__EXERCISE REQUIREMENTS__: Copy out every line of the records in which "computer" can be found.

───

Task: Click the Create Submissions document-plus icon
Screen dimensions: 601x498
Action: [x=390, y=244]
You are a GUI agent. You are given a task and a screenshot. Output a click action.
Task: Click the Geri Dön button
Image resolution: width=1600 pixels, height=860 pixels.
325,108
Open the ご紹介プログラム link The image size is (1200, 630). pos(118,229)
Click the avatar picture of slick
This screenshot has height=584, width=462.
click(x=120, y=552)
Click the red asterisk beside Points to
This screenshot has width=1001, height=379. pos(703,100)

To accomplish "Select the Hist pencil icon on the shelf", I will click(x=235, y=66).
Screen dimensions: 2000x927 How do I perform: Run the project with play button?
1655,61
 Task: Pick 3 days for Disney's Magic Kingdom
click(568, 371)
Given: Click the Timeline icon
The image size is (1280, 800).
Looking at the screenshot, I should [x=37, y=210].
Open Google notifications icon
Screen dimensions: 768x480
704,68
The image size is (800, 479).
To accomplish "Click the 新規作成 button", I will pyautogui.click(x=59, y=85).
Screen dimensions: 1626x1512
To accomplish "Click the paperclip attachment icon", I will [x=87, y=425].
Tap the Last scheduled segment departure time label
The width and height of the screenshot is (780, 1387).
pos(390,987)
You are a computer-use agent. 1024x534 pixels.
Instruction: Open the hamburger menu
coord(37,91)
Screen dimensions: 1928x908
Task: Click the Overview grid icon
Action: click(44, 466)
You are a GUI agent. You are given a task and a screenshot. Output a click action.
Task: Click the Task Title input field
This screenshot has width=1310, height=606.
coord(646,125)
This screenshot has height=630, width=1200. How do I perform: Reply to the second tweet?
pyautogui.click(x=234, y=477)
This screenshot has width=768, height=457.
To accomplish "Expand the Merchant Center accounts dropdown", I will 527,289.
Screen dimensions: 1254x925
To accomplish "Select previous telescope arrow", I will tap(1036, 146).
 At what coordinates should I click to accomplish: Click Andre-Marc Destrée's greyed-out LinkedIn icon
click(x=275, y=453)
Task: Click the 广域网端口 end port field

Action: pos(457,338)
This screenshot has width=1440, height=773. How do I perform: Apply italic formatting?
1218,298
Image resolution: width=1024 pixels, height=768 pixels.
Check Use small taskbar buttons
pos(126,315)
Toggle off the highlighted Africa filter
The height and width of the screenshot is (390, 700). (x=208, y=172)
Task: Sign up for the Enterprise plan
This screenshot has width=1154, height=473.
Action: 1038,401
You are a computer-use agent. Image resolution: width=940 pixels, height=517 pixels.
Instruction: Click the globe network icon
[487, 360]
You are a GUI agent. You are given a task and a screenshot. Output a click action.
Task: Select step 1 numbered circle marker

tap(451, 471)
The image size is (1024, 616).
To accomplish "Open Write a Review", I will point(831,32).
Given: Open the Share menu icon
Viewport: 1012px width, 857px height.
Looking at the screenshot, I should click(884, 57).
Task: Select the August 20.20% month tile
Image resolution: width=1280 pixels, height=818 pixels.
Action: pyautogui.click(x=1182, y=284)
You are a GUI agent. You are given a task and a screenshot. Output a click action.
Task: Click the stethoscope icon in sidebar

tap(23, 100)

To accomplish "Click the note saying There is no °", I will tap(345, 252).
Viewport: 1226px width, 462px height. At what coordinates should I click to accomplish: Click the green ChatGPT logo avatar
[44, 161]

───

__WRITTEN ANSWER__:
You are a computer-use agent. 1024x534 pixels.
You are a computer-use agent. Image resolution: width=940 pixels, height=517 pixels.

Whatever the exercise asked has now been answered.